A aceitação de pedido de impeachment da presidente Dilma Rousseff pelo presidente da Câmara, Eduardo Cunha (PMDB-RJ) deixa o horizonte político e econômico com visibilidade zero. A forte queda do dólar e a alta expressiva da bolsa indicam que a impressão imediata dos investidores foi a de que a perspectiva de resolução de um impasse que parecia interminável e paralisante poderá ter solução. Ou a presidente recupera plena capacidade de governar, volta a ter o poder de aglutinação da maioria no Congresso, ou os descontentes, que são muitos, encontram força política necessária para tirá-la do poder e dão outros rumos ao país.
O governo tentou até onde foi possível um acordo com Cunha, com apoio do ex-presidente Lula, pagando um preço caro demais por isso. Com sua carreira política e liberdade em risco, um desmoralizado Cunha fez as manobras que quis contra o governo. Para o Planalto, a aceitação de sua permanência no cargo foi encarada como essencial à sobrevivência. Com o colapso da economia, de seu apoio político e de sua popularidade, a presidente Dilma não resistiria à tentativa de impeachment. Nessa contabilidade desesperada de perdas e ganhos, favorável a Cunha, dificilmente as vantagens apareceriam. A única carta de Cunha era a ameaça permanente dos pedidos de impeachment. Isso ruiu com a rebeldia de três deputados petistas da Comissão de Ética.
Em uma condição surreal, onde um deputado sob pesadas suspeitas de corrupção comanda a Câmara, joga sucessivas bombas no colo do governo, arregimenta oposição a seus projetos e ainda é temido e protegido pelo próprio Planalto, a base governista caminhou para a dissolução e a entropia. Projetos vitais para o ajuste da economia foram suavizados e ainda pagaram pedágio com os custos trazidos pelos "jabutis" de lobbies enxertados nas medidas aprovadas no Congresso. Com Cunha no comando da fuzarca na Câmara, o governo não tinha nenhum futuro, embora achasse que sim. Acuado pela Lava-Jato, ele se tornou um alvo mais frágil. O Planalto perdeu a chance de enfrentá-lo e desarmar as ameaças no voto. Agora terá de fazê-lo em piores condições, em um processo de impeachment.

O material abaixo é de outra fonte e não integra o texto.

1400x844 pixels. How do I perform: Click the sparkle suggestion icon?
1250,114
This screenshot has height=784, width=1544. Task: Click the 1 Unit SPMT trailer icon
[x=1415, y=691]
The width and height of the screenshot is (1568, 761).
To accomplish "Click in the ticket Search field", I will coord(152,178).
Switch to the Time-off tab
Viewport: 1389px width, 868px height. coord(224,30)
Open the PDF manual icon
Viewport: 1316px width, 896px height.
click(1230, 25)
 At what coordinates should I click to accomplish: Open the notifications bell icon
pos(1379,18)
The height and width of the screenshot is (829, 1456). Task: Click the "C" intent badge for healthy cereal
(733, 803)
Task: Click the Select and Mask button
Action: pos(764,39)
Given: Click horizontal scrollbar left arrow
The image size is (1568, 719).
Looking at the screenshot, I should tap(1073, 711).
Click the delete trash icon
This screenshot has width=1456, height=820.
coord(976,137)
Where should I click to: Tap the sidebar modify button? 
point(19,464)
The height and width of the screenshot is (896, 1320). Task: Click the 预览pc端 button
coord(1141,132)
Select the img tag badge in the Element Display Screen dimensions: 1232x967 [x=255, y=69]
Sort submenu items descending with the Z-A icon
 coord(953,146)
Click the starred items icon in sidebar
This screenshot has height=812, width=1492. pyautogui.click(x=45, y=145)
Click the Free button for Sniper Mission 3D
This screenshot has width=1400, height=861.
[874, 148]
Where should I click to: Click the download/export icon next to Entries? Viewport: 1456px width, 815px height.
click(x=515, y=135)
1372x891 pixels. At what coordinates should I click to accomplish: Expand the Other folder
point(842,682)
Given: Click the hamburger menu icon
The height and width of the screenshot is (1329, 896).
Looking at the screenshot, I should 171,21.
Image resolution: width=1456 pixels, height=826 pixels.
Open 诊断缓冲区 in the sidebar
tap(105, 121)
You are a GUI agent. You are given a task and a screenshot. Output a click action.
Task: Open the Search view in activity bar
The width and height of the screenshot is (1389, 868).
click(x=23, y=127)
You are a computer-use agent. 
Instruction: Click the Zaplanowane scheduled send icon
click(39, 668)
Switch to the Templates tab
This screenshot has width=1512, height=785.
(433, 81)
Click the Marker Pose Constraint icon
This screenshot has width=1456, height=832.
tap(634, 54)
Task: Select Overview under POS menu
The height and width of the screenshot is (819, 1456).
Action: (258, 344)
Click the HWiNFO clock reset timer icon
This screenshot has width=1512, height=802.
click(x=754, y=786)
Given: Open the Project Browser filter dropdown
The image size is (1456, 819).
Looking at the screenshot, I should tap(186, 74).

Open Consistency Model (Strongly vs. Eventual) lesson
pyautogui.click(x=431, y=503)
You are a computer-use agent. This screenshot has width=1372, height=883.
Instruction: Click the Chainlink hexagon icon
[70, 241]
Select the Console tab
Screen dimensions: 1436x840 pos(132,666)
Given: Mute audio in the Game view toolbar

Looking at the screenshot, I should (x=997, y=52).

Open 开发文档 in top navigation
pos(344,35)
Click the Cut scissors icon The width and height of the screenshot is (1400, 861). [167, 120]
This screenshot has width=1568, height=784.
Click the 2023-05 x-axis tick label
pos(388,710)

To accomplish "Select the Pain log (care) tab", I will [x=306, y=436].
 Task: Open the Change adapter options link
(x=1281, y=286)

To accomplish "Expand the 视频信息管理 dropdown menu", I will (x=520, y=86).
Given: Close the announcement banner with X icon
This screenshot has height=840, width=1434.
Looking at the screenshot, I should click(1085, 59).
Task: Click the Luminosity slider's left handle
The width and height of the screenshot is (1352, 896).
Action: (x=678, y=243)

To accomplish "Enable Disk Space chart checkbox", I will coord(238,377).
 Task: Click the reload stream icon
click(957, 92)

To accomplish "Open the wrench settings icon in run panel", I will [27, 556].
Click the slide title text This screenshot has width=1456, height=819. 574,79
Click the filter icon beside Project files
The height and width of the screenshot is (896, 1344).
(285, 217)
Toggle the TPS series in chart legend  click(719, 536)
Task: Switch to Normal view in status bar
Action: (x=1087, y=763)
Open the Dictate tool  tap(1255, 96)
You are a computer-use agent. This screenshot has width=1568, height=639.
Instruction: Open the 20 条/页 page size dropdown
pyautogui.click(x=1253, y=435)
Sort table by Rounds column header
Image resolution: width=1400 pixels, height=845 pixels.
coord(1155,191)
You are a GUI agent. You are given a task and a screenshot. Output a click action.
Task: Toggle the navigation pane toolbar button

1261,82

Com o início do ritual do impeachment, o cenário pode se mover em várias direções. O vice-presidente Michel Temer tende a ser um dos centros de gravidade da crise. Temer não controla os rebeldes do PMDB e do baixo clero, sob comando de Cunha, mas tem boa interlocução com os pemedebistas que aceitaram jogar o jogo governista. Com os primeiros francamente adversários do governo petista, o afastamento de Temer em relação a Dilma, sinaliza que ele pode levar a ala governista do PMDB e a maior parte da legenda a abandonar o barco e ajudar a afundá-lo. O calendário para isso era março e foi adiantado pelos acontecimentos. Temer tem mais do que nunca a chance de assumir o poder. Não fará nenhum movimento, porém, se não tiver a confiança de que a presidente Dilma possa sobreviver ao processo e de que tem um grande apoio extrapartidário para chegar à Presidência.
A oposição, que já rasgara seu programa para acuar o governo e adular Cunha, não tem por si forças para apear Dilma do poder. Com o PT atônito e o PMDB à espreita, PSDB e seus aliados podem ter nas manifestações de rua, como as do início do ano, sua arma mais potente para tentar convencer a maioria indecisa do Congresso a apoiar o impeachment.
Embora a situação calamitosa da economia e o baixo apoio do governo no Congresso criem condições para o impeachment, nem por isso ele é uma fatalidade. Uma longa batalha judicial será travada, pois os motivos alegados para o impedimento são muito frágeis. Pedaladas ocorreram em vários graus em diversos governos, é certo que com menos intenção e intensidade do que agora. Também não foi Dilma que criou o expediente de autorizar créditos suplementares em meio a contas deficitárias. E não há um indício até agora que a aponte como beneficiária material dos escândalos de corrupção que se sucederam nas gestões petistas.
O atual desastre econômico é obra de sua autoria, e inépcia não é um critério válido para o impedimento - a menos que a esmagadora maioria das forças políticas e o movimento das ruas julguem que sim. Consenso e mobilização não são o forte de um Congresso desmoralizado e impopular. O pedido de impeachment é um tiro no escuro.